After the disaster of Saturday (and it was a disaster), Millwall became the first stop on the road to redemption. To say I was nervous would be accurate: lose and it would have been five defeats in a row, which would have been a poor reflection on the start we’d enjoyed but also the quality of the team itself.
From my point of view, I’d just assumed that this game would be on Sky. Imagine my panic at 6.18pm then when I realised I had to part with cash (not actual cash) to watch the game on iFollow. Imagine that feeling/sensation, coupled with the fact that my phone had installed an update since the last time I used the iFollow app and that meant I was required to put in my credentials (as people in IT jobs tend to say). I actually couldn’t remember my password, so had to reset it.
I won’t go on about it, but basically it was really bloody annoying and time consuming and to be honest, for a game that was a massive inconvenience to me anyway (I’d spent the first part of the week watching the excellent documentary ‘Undertaker: The Last Ride’ and was eager to see the conclusion) and the fact that I’d watch it on mute (Dellor/Gooding on comms wasn’t it) I really couldn’t be doing with this nonsense.

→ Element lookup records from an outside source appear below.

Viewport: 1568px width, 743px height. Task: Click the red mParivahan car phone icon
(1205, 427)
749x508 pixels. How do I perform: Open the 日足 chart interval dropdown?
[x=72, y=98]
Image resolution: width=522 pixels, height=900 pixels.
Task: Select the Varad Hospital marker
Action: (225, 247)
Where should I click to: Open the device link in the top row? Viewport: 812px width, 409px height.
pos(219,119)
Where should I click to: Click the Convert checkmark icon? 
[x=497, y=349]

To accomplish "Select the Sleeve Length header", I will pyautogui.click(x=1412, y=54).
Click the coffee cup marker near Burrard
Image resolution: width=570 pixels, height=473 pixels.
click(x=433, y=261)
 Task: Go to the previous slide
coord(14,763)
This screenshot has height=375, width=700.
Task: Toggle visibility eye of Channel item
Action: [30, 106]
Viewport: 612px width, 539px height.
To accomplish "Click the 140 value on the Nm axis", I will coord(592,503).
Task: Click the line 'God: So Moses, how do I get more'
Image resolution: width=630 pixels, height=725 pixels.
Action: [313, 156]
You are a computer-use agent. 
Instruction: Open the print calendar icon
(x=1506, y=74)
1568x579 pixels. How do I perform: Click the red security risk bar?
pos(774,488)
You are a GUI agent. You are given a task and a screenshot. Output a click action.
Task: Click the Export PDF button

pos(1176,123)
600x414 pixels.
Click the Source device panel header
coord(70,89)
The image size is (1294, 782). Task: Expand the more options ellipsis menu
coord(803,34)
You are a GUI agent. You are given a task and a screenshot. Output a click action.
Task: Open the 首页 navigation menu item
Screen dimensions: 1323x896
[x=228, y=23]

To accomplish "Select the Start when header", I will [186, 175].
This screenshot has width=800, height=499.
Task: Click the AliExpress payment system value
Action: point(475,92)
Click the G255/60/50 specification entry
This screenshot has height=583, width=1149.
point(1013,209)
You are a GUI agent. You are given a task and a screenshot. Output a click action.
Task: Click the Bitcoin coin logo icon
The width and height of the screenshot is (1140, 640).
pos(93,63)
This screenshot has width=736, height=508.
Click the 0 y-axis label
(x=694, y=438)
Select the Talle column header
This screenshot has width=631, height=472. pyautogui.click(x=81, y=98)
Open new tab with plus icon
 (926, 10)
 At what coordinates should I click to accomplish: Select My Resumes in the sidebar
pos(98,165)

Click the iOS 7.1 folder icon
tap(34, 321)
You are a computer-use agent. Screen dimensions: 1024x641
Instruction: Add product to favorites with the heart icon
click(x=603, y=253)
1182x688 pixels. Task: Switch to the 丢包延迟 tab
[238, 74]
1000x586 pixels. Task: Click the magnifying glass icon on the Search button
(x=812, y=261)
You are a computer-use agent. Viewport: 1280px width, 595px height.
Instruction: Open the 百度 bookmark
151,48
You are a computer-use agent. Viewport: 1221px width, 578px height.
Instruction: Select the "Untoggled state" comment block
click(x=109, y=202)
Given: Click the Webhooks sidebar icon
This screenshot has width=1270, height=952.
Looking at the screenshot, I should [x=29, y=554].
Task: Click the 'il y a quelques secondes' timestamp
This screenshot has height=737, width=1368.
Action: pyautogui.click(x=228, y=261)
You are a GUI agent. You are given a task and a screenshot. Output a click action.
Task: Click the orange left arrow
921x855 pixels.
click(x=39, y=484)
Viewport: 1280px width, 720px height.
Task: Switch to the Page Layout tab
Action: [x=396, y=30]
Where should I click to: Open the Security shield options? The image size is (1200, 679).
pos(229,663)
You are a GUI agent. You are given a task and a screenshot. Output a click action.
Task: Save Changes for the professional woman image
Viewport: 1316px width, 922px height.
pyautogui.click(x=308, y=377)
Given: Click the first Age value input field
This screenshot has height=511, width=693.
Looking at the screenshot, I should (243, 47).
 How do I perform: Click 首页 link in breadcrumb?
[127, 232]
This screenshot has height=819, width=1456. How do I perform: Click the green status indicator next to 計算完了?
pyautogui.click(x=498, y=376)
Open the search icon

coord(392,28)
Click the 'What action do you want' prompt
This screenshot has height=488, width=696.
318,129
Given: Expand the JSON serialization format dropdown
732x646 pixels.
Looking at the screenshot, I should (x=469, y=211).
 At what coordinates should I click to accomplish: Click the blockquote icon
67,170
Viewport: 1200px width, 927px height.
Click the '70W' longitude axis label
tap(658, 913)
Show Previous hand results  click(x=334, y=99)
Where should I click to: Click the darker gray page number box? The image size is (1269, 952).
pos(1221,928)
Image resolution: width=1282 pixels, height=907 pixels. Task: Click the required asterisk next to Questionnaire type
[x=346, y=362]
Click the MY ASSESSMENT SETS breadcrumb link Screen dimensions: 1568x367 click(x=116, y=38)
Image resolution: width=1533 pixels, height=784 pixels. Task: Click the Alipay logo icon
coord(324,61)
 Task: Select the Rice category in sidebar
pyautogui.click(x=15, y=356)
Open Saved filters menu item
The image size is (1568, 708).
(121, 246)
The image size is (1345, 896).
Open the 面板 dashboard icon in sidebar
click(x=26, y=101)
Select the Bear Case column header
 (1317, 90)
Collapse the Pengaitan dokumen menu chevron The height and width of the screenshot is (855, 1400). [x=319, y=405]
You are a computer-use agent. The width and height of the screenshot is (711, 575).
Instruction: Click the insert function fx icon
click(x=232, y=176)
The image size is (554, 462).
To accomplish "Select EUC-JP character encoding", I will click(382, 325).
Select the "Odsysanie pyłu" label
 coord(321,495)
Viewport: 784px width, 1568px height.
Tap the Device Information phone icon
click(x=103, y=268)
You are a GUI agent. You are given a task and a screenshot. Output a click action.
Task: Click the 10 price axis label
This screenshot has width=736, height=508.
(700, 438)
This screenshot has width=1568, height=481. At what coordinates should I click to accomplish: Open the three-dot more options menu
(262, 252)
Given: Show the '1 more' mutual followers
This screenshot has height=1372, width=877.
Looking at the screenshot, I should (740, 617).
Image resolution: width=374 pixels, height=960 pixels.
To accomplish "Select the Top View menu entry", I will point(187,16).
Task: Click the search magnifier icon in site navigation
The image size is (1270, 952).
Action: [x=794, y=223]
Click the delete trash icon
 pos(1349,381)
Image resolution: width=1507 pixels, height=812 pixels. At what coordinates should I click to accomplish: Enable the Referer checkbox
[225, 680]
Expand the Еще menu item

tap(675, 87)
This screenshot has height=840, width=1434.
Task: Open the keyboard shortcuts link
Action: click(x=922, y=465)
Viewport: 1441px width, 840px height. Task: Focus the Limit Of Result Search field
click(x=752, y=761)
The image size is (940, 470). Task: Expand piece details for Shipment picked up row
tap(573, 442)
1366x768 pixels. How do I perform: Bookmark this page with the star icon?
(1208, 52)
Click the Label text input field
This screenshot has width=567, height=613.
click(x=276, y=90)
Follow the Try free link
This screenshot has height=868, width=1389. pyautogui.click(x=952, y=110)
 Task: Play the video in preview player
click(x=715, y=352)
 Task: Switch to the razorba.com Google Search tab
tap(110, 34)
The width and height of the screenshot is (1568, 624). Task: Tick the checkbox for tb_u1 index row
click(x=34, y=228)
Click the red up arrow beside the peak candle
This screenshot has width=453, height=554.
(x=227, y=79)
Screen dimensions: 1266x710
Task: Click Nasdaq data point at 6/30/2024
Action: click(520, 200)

As the frustration eased (it didn’t ease) I turned my attention to the team news and gave a solid nod to no one in particular, the kind of nod you give yourself when you turn into a multi-storey car park and get a space nearest to the lift/entrance/place you need to be.
Bringing Holmes in made sense. Esteves, at times, struggled on Saturday and failed to do the ugly stuff. Whilst I like him and think he will be good long term, Holmes seems more solid, like the sort of chap that would keep a secret of a friend that say, I don’t know, once accidentally stole eight packets of Panini Euro 2016 stickers from a Tesco in Great Yarmouth whilst on holiday with his family because he genuinely (genuinely) forgot that they were underneath his bag for life in his trolley...
I couldn’t work out if it was still a legitimate feeling to dislike Millwall even though their fans weren’t in attendance. And then I realised that yes, it was, because Millwall are easily the most anti-football team in the league. Five goals scored at home this season? Behave yourself! What was clear early on was that there was little link-up play between defence and midfield and that this could prove to be a problem for us in the game. Meite looked sharp and direct, whilst Holmes looked solid. Rafa was proving his (very quiet) critics wrong and Joao was busting himself up front.
Regular readers will know that I’ve normally moaned about Dellor/Gooding more by now, so here it comes: on 30 minutes, Semedo carried out a pwoper nawty challenge on one of the Millwall players, which prompted Dellor, a man paid English pounds to directly call the action on the pitch, to say “two Millwall players have collided and somehow the ref has given a free kick and a yellow card to Semedo”. If this sentence/statement was an emoji, it would be that face that has a straight mouth.
Just before half time, the team that had only scored five goals at home this season (not sure if that’s been mentioned) won a free kick. Of course, they scored from it, sending the Royals into the half-time break on the wrong end of the score line. Oh. Goody. Speaking of half time, I had a real hankering for some Huski Chocolate. I had no idea why, I just really, really wanted some Huski Chocolate. Instead, what I actually did was iron a shirt for the next working day and eat a fun-size Twix.
I’m sure some of you use this too, but the Sky Sports Football Score Centre app thingy has recently undergone a quite radical transformation. As a result of that, I get notifications on everything that happens of any great significance in our games. This was fine when our games were on Sky, but it turns out that iFollow is about 7-10 seconds behind the Score Centre, meaning I knew Joao had scored before he actually did. A well-worked goal with some oil-slick passing was tucked away by the big man and we were back in the game.
At this point, we were on top and looking threatening. Why subs weren’t made before the 90th minute then was an absolute mystery to me. There’s an old saying: always strike while an iron is warm enough to do some damage, and Pauno really should have heeded that ancient proverb. As the game wore on, the impetus in our play fell away and we were forced to settle for a draw. If Joao’s last-minute shot had been the other side of the post, we’d be talking about three points instead of one, but as far as our recent form goes, a draw was a decent result.
In contrast to Saturday, our second 45 minutes were much better in this game. We responded well to going behind and put the game plan back onto the Lions. There does seem to be a lack of fluidity to our play, especially between the departments on the pitch, but I’m pretty sure the message was “don’t lose”. This gives us a base to move forward with and will hopefully make the players realise that we haven’t just become a terrible team.
I’m still not sure how good, bad or ugly this team is. This was the worst we’d played in five matches, one in which we got our only positive result of that sequence. At least the team are keeping us on our toes: let’s hope they can start to do that more with the opposition that is put in front of them.